What is being asked:
Using the data beneath this instruction, retype only the lines from the one that contains "Task: Click Windows" down to the one that contains "1400x841 pixels.", both included, exactly as they appear.

[Dataset entries]
◇ ◇ ◇ ◇ ◇

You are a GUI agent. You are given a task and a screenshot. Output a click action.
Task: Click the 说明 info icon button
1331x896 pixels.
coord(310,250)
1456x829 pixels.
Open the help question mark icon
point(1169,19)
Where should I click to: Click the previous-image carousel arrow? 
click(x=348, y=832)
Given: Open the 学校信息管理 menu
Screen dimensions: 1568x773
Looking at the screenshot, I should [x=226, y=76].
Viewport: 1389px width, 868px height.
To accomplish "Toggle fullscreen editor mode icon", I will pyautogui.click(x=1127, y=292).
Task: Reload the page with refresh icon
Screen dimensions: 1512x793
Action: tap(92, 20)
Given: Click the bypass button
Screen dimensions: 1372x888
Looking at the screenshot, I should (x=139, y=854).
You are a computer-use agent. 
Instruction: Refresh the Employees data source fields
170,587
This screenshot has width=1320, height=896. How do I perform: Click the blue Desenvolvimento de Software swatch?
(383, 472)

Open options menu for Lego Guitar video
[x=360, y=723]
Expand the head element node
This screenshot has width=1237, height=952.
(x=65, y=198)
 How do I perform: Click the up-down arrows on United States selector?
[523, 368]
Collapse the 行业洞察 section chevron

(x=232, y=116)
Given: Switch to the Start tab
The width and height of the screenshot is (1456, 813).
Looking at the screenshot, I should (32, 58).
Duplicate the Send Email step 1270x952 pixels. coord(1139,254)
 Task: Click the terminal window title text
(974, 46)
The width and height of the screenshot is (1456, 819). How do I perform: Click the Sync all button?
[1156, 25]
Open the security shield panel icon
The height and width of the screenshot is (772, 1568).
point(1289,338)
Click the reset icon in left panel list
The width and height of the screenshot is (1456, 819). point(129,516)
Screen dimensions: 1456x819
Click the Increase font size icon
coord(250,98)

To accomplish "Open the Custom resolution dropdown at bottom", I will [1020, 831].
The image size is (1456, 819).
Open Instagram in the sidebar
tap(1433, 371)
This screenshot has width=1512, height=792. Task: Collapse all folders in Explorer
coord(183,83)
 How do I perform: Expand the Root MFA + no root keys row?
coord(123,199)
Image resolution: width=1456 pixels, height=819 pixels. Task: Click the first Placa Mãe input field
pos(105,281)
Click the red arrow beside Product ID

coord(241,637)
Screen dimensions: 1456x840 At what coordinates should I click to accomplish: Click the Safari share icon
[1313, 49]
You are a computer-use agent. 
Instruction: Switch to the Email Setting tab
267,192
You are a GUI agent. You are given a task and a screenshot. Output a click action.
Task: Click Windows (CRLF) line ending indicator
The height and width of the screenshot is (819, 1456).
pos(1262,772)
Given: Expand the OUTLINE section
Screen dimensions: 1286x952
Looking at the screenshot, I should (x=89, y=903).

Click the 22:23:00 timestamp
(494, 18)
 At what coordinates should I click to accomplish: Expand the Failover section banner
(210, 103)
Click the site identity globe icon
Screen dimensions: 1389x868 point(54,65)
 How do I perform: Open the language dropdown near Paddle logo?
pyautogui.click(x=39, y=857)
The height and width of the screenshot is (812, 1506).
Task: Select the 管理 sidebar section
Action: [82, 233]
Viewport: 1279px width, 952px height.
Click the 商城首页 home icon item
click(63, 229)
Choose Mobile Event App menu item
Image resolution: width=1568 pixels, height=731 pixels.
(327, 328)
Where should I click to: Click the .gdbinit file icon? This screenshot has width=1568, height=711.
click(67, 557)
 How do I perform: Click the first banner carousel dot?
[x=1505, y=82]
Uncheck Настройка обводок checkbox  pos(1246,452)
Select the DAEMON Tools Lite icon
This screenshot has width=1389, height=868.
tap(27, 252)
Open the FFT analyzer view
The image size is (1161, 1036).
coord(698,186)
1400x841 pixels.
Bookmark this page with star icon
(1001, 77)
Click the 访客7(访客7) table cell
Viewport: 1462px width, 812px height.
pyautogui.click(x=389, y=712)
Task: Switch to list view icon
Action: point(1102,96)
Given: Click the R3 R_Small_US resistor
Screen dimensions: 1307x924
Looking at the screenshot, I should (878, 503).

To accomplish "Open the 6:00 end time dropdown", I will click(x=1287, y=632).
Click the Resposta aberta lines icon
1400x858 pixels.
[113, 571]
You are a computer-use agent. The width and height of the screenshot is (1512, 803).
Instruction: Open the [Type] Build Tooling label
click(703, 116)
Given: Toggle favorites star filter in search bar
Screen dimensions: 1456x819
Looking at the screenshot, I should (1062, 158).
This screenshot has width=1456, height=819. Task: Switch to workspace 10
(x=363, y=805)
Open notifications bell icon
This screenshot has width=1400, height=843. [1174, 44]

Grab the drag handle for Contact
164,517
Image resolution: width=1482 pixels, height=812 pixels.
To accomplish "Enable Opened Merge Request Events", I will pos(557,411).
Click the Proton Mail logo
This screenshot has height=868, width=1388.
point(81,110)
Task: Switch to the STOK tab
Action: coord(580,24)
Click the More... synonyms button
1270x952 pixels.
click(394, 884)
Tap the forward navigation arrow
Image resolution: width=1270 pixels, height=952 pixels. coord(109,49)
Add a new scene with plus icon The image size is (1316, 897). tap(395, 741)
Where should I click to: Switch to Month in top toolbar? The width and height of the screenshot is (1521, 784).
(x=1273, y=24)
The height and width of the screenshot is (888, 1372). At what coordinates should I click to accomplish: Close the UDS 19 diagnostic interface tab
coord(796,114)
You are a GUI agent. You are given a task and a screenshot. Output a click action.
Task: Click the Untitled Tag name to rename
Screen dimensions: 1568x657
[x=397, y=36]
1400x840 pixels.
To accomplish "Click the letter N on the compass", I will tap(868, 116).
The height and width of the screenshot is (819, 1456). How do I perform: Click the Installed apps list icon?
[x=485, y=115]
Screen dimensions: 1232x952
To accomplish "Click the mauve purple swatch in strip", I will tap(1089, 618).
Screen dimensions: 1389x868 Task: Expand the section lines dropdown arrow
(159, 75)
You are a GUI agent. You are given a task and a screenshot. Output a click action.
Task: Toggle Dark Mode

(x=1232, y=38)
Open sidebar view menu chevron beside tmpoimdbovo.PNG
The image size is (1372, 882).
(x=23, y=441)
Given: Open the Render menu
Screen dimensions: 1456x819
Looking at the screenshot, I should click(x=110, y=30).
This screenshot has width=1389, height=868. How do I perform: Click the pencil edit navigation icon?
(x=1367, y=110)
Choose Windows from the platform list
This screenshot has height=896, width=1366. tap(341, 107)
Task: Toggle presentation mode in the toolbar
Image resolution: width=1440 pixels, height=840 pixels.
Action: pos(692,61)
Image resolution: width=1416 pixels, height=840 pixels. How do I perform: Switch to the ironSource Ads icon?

◇ ◇ ◇ ◇ ◇

Solution:
Task: Click Windows (CRLF) line ending indicator
The height and width of the screenshot is (819, 1456).
pos(1262,772)
Given: Expand the OUTLINE section
Screen dimensions: 1286x952
Looking at the screenshot, I should (x=89, y=903).

Click the 22:23:00 timestamp
(494, 18)
 At what coordinates should I click to accomplish: Expand the Failover section banner
(210, 103)
Click the site identity globe icon
Screen dimensions: 1389x868 point(54,65)
 How do I perform: Open the language dropdown near Paddle logo?
pyautogui.click(x=39, y=857)
The height and width of the screenshot is (812, 1506).
Task: Select the 管理 sidebar section
Action: [82, 233]
Viewport: 1279px width, 952px height.
Click the 商城首页 home icon item
click(63, 229)
Choose Mobile Event App menu item
Image resolution: width=1568 pixels, height=731 pixels.
(327, 328)
Where should I click to: Click the .gdbinit file icon? This screenshot has width=1568, height=711.
click(67, 557)
 How do I perform: Click the first banner carousel dot?
[x=1505, y=82]
Uncheck Настройка обводок checkbox  pos(1246,452)
Select the DAEMON Tools Lite icon
This screenshot has width=1389, height=868.
tap(27, 252)
Open the FFT analyzer view
The image size is (1161, 1036).
coord(698,186)
1400x841 pixels.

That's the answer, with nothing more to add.